Adam Kujawa, director of Malwarebytes Labs, has a strong reaction to the amount of cryptomining malware his company saw in the first quarter of 2018.

"Cryptomining has just gone insane," Kujawa said in an interview about Malwarebytes Labs' new security report covering the January-to-March period. "It's all over the place. We've never seen a mass migration to the use of one particular type of threat so fast by so much of the cybercrime community as we have seen with cryptominers."

Malwarebytes on Monday released "Cybercrime tactics and techniques: Q1 2018," the latest in its quarterly series of reports based on telemetry from its business and consumer products.

[Click on image for larger view.] Malwarebytes Labs' top 10 business and consumer malware detections in Q1 2018. (Source: "Cybercrime tactics and techniques: Q1 2018")

There are legitimate miners that get a user's consent before repurposing all or most of their CPU capacity toward mining for cryptocurrencies. Malwarebytes' report focuses on the other kinds -- malware-based miners that are often delivered via existing malware families and browser-based miners that hijack a victim's processor through drive-by attacks or malicious browser extensions.

The company found that cryptomining detections were way up in the quarter for consumers, with Android miners in particular surging to 40 times more detections this quarter than last. There was also a boom in March in Mac-based detections of malware-based miners, browser extensions and cryptomining apps, the company found.

For now, it's mainly a consumer problem. Business customers saw a 27 percent increase in cryptomining -- a significant jump to be sure, but nowhere near the levels on the consumer side.

This security report is a trailing indicator given that it covers the first three months of the year. Yet the cryptomining spike documented by Malwarebytes is tracking a little behind the price movement on the flagship cryptocurrency, Bitcoin, which had a recent peak in December but has been mostly falling from those highs over the last quarter.

Damages from cryptomining are squishy for businesses to calculate.
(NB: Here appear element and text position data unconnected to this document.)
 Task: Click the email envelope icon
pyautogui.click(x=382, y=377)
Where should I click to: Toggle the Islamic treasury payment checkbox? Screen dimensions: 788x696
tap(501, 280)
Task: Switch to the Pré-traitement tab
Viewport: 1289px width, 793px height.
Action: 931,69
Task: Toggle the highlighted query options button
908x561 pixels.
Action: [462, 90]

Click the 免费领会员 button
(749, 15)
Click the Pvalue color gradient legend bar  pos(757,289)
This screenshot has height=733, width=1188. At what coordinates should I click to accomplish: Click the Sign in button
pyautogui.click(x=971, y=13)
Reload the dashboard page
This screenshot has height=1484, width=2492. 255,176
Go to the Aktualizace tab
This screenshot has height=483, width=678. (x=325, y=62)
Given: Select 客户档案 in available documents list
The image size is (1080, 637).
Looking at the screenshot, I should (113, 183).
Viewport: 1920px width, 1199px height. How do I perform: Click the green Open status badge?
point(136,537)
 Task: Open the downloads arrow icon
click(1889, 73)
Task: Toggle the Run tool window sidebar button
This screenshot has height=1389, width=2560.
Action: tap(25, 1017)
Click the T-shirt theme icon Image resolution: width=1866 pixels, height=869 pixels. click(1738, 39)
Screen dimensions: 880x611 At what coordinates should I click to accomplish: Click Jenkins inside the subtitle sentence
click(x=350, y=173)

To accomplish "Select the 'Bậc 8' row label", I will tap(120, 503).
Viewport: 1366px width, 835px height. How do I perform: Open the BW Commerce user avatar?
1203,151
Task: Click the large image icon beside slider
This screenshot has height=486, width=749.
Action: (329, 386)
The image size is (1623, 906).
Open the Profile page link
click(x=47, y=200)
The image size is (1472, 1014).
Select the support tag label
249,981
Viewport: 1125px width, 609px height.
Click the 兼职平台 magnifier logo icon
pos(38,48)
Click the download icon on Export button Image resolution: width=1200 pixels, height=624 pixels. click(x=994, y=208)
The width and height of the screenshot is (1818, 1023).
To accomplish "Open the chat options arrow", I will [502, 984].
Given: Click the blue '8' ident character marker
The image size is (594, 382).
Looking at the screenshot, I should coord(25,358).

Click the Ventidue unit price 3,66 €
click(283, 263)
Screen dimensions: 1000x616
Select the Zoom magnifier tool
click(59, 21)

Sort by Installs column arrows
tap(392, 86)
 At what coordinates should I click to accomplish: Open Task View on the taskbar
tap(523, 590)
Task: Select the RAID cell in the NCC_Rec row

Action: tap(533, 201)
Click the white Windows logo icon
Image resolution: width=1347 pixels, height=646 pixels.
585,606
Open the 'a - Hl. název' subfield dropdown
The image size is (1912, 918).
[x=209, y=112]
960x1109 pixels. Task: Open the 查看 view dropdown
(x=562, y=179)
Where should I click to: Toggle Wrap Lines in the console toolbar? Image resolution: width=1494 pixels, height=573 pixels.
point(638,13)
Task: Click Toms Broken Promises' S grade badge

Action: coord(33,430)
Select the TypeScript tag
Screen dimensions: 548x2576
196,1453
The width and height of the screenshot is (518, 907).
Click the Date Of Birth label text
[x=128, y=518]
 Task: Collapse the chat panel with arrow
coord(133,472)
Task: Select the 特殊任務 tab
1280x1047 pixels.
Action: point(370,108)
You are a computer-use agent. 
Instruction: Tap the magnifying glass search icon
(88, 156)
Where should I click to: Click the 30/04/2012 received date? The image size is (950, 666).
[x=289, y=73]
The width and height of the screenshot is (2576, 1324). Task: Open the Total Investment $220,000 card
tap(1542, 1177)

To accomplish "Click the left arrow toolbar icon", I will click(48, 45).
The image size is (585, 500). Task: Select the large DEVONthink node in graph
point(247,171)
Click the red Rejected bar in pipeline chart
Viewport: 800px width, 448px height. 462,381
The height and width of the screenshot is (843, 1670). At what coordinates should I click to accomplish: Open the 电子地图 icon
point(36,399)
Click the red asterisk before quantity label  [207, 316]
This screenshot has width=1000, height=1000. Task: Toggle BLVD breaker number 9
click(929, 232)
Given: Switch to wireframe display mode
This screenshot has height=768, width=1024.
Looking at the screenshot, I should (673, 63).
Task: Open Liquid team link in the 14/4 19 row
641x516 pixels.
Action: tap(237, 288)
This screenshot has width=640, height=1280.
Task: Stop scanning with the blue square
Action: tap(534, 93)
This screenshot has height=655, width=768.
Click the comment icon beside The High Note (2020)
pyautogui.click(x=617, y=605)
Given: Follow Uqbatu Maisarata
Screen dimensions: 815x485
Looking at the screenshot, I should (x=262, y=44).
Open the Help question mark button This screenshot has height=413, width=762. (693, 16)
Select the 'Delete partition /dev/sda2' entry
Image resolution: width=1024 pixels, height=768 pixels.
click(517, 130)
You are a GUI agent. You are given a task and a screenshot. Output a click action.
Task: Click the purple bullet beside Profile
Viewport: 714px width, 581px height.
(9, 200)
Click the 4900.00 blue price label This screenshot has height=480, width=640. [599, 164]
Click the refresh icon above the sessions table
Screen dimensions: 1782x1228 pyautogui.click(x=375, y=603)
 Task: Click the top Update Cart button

A drive-by, browser-based attack, for example, can sometimes be stopped by simply shutting down the offending tab. Other types of cryptomining malware can be much more insidious.

How much damage is really done? There's lost productivity for sure, but Kujawa argues the malware delivery vectors that brought the cryptomining malware to systems will represent a lasting problem, even if cryptocurrency values don't rebound quickly and attackers lose interest in the attacks.

"A miner may only cause minimal damage, but any infection that you don't want to be on your system can install different stuff," he said. "The attacker sends a message to the miner: 'Hey install some ransomware for me, worm, go back to the old tricks.' It's like keeping your back door unlocked."